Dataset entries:
»»
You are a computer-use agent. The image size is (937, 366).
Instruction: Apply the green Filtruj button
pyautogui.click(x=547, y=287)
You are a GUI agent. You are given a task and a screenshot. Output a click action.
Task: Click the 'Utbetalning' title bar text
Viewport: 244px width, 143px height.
««
* [Aim of the exercise]
For each line shown above, write an exact copy.

* [Answer to the problem]
You are a computer-use agent. The image size is (937, 366).
Instruction: Apply the green Filtruj button
pyautogui.click(x=547, y=287)
You are a GUI agent. You are given a task and a screenshot. Output a click action.
Task: Click the 'Utbetalning' title bar text
Viewport: 244px width, 143px height.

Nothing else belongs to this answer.